During the initial stages of development of proposed rules, the
department shall provide notice of development of the rules to
organizations representing adult family homes and their residents, and
other groups that the department finds appropriate. The notice shall
state the subject of the rules under consideration and solicit written
recommendations regarding their form and content.
(3) Except where provided otherwise, chapter 34.05 RCW shall govern
all department rule-making and adjudicative activities under this
chapter.
(4) Liability insurance requirements are subject to the
availability and affordability of liability insurance in the
marketplace.
Sec. 7 RCW 70.128.090 and 2001 c 319 s 7 are each amended to read
as follows:
(1) During inspections of an adult family home, the department
shall have access and authority to examine areas and articles in the
home used to provide care or support to residents, including residents'
records, accounts, and the physical premises, including the buildings,
grounds, and equipment.
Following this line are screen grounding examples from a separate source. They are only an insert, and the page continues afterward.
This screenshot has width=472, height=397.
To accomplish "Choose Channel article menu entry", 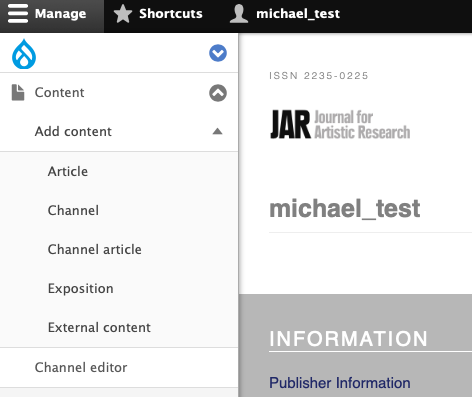I will [x=95, y=249].
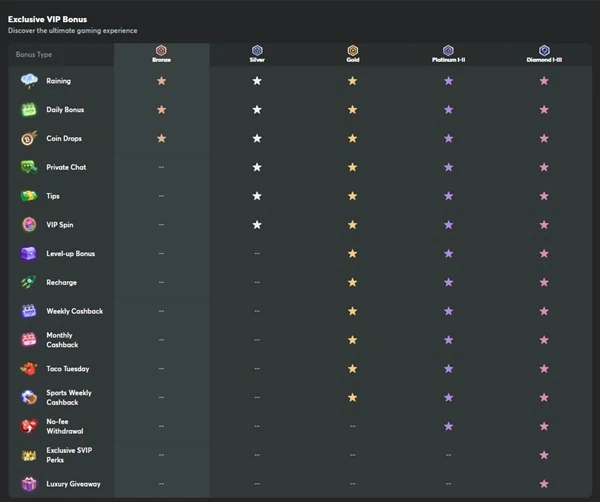Select the Coin Drops coin icon
600x502 pixels.
click(x=29, y=138)
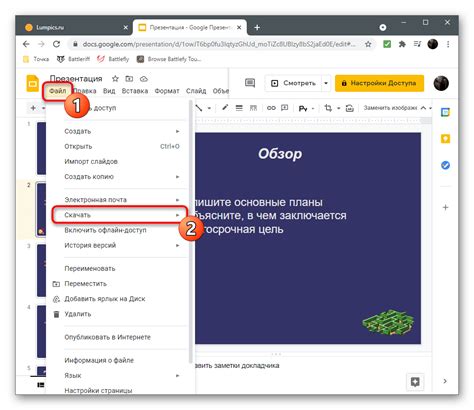Screen dimensions: 474x410
Task: Open the Файл menu
Action: (x=57, y=91)
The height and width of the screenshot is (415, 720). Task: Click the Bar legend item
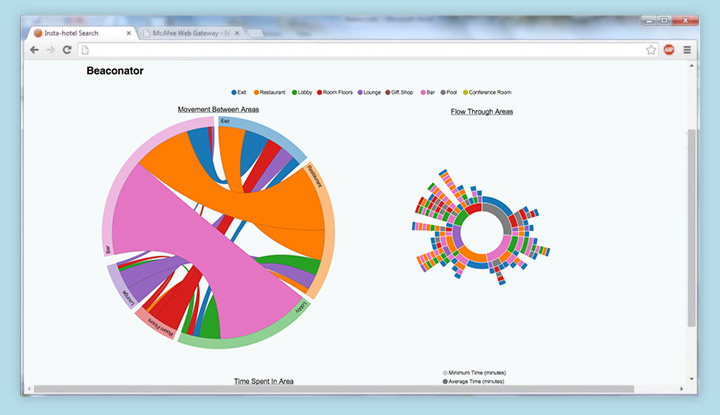point(426,92)
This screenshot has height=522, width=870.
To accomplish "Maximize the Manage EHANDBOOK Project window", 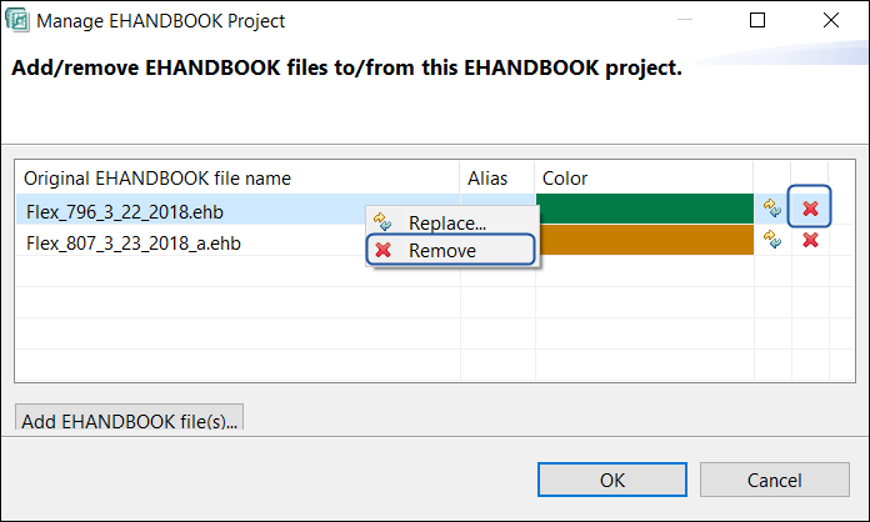I will pos(758,20).
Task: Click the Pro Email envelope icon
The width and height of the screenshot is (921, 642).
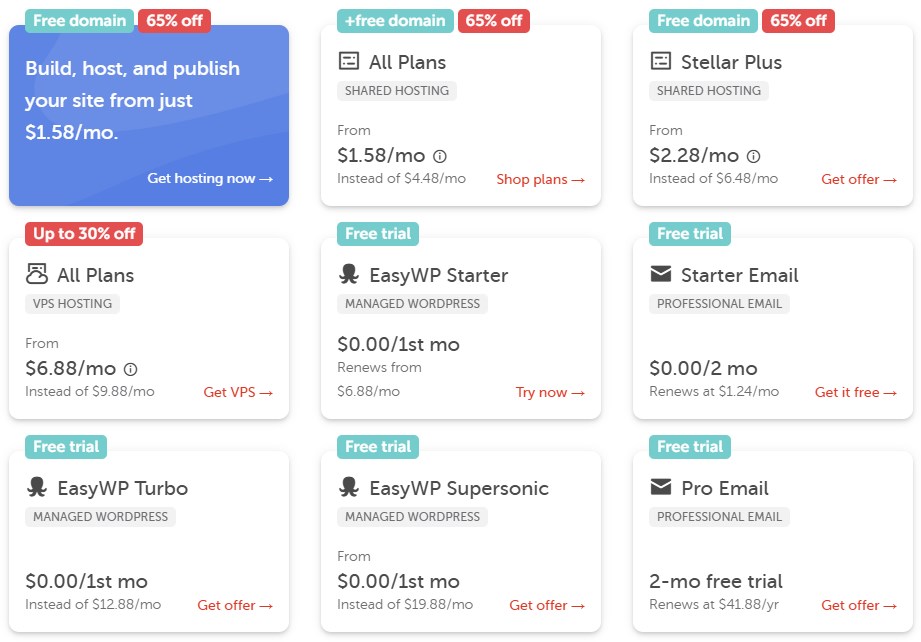Action: click(x=661, y=487)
The personal records of the provider are not
subject to department inspection nor is the separate bedroom of the
provider, not used in direct care of a client, subject to review. The
department may inspect all rooms during the initial licensing of the
home. However, during a complaint investigation, the department shall
have access to the entire premises and all pertinent records when
necessary to conduct official business. The department also shall have
the authority to interview the provider and residents of an adult
family home.
(2) An inspection must be conducted every eighteen months unless an
adult family home is in good standing with previous inspection
complaint investigations and citations, in which case the adult family
home will be allowed to continue without inspection for two years.
Whenever an inspection is conducted, the department shall prepare a
written report that summarizes all information obtained during the
inspection, and if the home is in violation of this chapter, serve a
copy of the inspection report upon the provider at the same time as a
notice of violation. This notice shall be mailed to the provider
within ten working days of the completion of the inspection process.
If the home is not in violation of this chapter, a copy of the
inspection report shall be mailed to the provider within ten calendar
days of the inspection of the home. All inspection reports shall be
made available to the public at the department during business hours.
Upon completion of an inspection, a copy of the inspection report must
be left with the adult family home prior to leaving. The inspection
must also include a consultation with the adult family home on how to
improve performance.
(3) The provider shall develop corrective measures for any
violations found by the department's inspection. The department shall
upon request provide consultation and technical assistance to assist
the provider in developing effective corrective measures. The
department shall include a statement of the provider's corrective
measures in the department's inspection report.